With Apple Watch getting cellular connectivity on Series 3 (and later) and Spotify’s wide collection of dynamic playlists, offering audio streaming capability over cellular is something I believe really important to have as a Spotify player.

This is where things started to get tricky and a lot of people says Apple don’t allow third-party app to provide streaming capability. Since AVAudioSession related APIs only provide ability to play either local files, or raw PCM buffers, the typical way for iOS developers to offer audio streaming is done using Audio File Stream Services from AudioToolbox. That API allows developer to feed in data and get back PCM buffers that can be supplied to AVAudioPlayerNode to play. The problem is that AudioToolbox is not available on watchOS, thus third-party developers can’t easily do audio steaming on watchOS in the way they do on iOS. I don’t believe the lack of (public API for) AudioToolbox on watchOS is Apple trying to prevent developers from providing audio streaming in third-party app, but rather, the pacing of new API release hasn’t caught up with the pacing of old API removal.

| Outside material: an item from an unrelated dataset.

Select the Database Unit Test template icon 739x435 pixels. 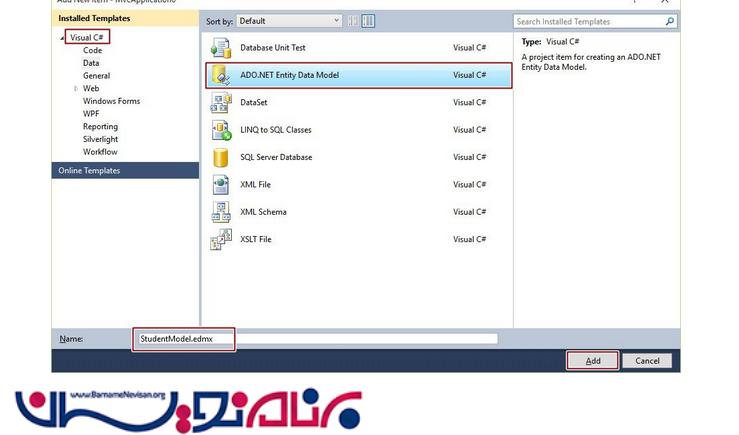pos(221,47)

Since we can’t get audio streaming for free from the OS, in order to stream audio from internet, third-party app will have to bundle their own audio decoder. Spotify provides ogg format, for which the decoder implementation is really light weight (super nice!). Once the decoder is ready and the pipeline is configured, Voila, you got audio steaming on Apple Watch!

There are other interesting challenges on the Spotify side of the stuff but that’s a different story maybe for a different time…

PS: if you really want to stream something without bringing your own decoder, there are hacky ways to achieve that with public APIs, like … create a AVAudioFile with a temp file you write your streaming data to, and pass that audio file to AVAudioPlayerNode… when it reaches the place where you haven’t buffered yet, you will get a playback error (or end of file), which you can then reschedule another AVAudioFile with the new position offset to continue once you buffered more content. This actually works pretty well, I used this method in a personal podcast app for Apple Watch.

Frustrating stuff

While a lot of things have improved for watchOS development (like more APIs, better hardwares) compared to a few years ago, there are still a lot of frustrations when it comes to making an app for watchOS.

First of all? Debugging watchOS app is still extremely painful. Wireless debugging watchOS app just simply does not work for half of time, and for the other half, two thirds of the time is spent on waiting for the app to install (thanks Swift 🙃)… Dear Cupertino, not everyone have the connector to the bottom of the Watch, and we don’t have the ability to make Xcode install watchOS app directly over wire.

Next on the list, Apple really needs to revisit a lot of decisions they made in early days of Apple Watch.

For example, it appears that nsurlsessiond on watchOS simulator includes an artificial delay to simulate the slow transfer between iOS device and Apple Watch in early days. However, as hardware gets faster, it does not look like that delay is changed. As a result, testing network requests in Simulator is like 20x slower than testing on the real Apple Watch, effectively making the simulator useless for testing…

Revisiting WatchKit also falls into this category. WatchKit only made sense in watchOS 1 era as there was no developer binary running on Apple Watch. However, nowadays it’s really limiting what developers can do on Apple Watch.

Then there is limited background access and dumb complications. Apple Watch is designed for light interaction yet Apple does not allow application to proactively preload content in a more frequent fashion. That decision maybe make sense back when Apple Watch’s battery was barely enough to last one day, but the hardware has changed a lot, and now the battery can last a lot longer. Giving third-party apps more chance to preload data in background could greatly improve Apple Watch experience for third-party apps.